» Task prompt
In the lines below, find the one that contains "The width and" and write it out exactly, along with every line that follows it.

Content starts

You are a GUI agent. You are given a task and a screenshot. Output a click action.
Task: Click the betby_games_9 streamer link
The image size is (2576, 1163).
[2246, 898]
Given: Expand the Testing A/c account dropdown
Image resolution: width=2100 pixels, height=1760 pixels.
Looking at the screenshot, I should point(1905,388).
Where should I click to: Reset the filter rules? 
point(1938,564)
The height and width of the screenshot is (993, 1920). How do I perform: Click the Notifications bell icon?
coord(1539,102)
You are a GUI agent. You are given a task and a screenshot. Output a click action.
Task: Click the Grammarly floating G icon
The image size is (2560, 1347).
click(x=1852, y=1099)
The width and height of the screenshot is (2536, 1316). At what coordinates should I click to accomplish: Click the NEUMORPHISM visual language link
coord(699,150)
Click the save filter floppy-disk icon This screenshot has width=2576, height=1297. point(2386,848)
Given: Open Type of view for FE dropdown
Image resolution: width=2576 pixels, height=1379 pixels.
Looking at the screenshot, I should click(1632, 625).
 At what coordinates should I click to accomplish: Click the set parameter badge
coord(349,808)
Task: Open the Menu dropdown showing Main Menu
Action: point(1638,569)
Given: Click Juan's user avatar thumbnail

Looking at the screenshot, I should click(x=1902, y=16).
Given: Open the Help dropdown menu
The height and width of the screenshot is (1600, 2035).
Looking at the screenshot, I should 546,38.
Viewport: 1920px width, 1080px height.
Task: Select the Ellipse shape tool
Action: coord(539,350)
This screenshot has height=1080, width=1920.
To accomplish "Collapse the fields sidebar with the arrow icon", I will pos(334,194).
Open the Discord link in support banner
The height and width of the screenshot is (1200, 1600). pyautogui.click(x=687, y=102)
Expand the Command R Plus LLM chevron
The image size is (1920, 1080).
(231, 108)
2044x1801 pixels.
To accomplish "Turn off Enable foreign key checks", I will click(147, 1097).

Content ends

» Task solution
The width and height of the screenshot is (2536, 1316). At what coordinates should I click to accomplish: Click the NEUMORPHISM visual language link
coord(699,150)
Click the save filter floppy-disk icon This screenshot has width=2576, height=1297. point(2386,848)
Given: Open Type of view for FE dropdown
Image resolution: width=2576 pixels, height=1379 pixels.
Looking at the screenshot, I should click(1632, 625).
 At what coordinates should I click to accomplish: Click the set parameter badge
coord(349,808)
Task: Open the Menu dropdown showing Main Menu
Action: point(1638,569)
Given: Click Juan's user avatar thumbnail

Looking at the screenshot, I should click(x=1902, y=16).
Given: Open the Help dropdown menu
The height and width of the screenshot is (1600, 2035).
Looking at the screenshot, I should 546,38.
Viewport: 1920px width, 1080px height.
Task: Select the Ellipse shape tool
Action: coord(539,350)
This screenshot has height=1080, width=1920.
To accomplish "Collapse the fields sidebar with the arrow icon", I will pos(334,194).
Open the Discord link in support banner
The height and width of the screenshot is (1200, 1600). pyautogui.click(x=687, y=102)
Expand the Command R Plus LLM chevron
The image size is (1920, 1080).
(231, 108)
2044x1801 pixels.
To accomplish "Turn off Enable foreign key checks", I will click(147, 1097).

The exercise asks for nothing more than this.